#### What to do
Lines with "Shopify" in them are to be located in the listing below and copied.

#### Raw data

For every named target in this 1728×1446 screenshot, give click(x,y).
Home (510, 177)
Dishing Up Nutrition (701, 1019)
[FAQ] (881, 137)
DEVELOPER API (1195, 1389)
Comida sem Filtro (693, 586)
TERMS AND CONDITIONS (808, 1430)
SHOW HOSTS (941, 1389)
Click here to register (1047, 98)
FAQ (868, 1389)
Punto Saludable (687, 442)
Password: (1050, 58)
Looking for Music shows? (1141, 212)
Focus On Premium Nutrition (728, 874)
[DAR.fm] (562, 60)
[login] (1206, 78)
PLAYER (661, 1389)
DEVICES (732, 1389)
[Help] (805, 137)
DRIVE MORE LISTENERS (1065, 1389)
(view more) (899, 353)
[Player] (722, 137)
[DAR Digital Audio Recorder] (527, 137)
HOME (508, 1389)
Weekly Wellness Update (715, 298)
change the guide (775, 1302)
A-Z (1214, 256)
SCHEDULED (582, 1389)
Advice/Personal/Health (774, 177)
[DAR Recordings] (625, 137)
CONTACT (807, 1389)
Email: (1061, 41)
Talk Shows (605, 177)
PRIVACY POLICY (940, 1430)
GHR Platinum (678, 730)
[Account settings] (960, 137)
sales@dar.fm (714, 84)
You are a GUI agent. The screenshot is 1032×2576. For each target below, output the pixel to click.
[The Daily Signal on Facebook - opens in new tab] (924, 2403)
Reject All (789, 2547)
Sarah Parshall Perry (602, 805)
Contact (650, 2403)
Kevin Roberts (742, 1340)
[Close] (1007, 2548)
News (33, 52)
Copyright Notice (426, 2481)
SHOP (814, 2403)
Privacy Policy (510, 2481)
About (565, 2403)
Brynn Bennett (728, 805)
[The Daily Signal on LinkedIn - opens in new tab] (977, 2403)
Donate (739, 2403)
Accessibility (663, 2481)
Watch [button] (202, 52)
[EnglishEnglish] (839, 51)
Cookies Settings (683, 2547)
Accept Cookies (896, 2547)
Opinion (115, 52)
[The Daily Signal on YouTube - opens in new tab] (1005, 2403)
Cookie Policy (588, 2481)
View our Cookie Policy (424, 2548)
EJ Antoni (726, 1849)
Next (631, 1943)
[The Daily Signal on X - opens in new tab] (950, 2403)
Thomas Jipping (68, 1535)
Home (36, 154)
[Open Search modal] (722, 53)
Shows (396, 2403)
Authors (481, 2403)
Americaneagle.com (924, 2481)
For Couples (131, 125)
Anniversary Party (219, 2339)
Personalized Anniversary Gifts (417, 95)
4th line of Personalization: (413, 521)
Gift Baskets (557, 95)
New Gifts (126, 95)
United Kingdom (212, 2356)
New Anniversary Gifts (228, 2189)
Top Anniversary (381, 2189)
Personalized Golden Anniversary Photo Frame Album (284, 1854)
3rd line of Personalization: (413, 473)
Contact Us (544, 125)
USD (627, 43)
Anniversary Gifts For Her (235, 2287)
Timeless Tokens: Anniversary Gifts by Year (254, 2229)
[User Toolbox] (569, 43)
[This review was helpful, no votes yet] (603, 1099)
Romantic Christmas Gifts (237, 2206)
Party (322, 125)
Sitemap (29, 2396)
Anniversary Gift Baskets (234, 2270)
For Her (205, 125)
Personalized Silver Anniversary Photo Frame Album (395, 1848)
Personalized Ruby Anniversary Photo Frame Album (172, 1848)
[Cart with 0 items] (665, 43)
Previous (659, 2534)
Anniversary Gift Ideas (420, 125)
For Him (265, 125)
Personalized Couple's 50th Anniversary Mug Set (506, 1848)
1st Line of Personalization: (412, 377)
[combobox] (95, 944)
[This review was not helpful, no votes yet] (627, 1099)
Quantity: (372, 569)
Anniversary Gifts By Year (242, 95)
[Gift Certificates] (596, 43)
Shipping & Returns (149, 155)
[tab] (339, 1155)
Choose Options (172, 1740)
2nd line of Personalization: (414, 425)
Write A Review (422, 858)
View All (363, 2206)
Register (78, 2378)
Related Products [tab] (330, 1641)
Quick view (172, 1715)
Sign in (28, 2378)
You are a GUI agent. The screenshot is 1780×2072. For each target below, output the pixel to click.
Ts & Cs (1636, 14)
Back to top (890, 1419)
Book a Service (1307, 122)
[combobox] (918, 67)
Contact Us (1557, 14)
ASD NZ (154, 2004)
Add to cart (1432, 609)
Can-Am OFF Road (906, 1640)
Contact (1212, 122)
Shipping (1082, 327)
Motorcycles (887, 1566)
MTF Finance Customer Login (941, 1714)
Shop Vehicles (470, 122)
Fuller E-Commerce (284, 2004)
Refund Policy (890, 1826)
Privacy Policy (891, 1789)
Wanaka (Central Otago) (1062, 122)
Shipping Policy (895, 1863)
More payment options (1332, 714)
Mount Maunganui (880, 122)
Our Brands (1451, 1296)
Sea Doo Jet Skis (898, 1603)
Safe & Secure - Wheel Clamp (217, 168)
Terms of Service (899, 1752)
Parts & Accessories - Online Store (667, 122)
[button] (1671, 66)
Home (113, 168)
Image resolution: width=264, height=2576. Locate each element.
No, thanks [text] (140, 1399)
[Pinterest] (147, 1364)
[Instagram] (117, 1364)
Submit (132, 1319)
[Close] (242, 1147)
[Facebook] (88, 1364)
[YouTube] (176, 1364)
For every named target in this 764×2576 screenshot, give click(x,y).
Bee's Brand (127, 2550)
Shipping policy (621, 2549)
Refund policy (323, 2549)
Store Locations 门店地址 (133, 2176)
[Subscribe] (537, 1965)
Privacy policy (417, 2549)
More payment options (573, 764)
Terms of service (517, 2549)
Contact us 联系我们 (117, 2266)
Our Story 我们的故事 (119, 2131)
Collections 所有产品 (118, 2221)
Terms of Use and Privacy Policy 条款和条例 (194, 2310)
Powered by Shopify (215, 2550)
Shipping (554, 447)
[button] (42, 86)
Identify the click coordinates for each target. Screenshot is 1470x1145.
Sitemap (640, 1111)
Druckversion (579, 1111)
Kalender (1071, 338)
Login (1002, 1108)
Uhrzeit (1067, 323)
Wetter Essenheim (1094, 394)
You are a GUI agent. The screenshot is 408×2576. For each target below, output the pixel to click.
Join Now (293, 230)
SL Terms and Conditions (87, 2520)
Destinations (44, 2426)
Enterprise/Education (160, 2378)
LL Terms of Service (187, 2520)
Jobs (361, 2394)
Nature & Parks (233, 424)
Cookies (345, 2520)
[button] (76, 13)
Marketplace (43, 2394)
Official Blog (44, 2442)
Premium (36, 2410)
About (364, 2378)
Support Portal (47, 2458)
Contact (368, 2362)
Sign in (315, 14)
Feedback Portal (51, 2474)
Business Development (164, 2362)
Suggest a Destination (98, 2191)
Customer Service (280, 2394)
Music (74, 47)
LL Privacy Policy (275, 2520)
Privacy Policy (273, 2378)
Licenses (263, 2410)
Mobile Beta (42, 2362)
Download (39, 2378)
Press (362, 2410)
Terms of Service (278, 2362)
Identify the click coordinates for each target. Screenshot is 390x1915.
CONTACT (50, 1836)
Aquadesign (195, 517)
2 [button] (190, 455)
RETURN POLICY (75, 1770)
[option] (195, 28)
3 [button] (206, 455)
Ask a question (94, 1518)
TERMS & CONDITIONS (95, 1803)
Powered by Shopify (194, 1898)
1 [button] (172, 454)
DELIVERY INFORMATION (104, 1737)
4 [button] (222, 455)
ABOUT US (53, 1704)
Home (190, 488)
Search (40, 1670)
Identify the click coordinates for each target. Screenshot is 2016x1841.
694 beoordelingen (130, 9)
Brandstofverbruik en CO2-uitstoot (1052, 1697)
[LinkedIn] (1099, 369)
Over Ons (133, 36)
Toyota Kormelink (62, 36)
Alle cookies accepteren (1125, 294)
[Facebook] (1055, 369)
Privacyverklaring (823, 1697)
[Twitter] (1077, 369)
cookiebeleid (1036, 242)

#### Output for this task
Powered by Shopify (215, 2550)
Powered by Shopify (194, 1898)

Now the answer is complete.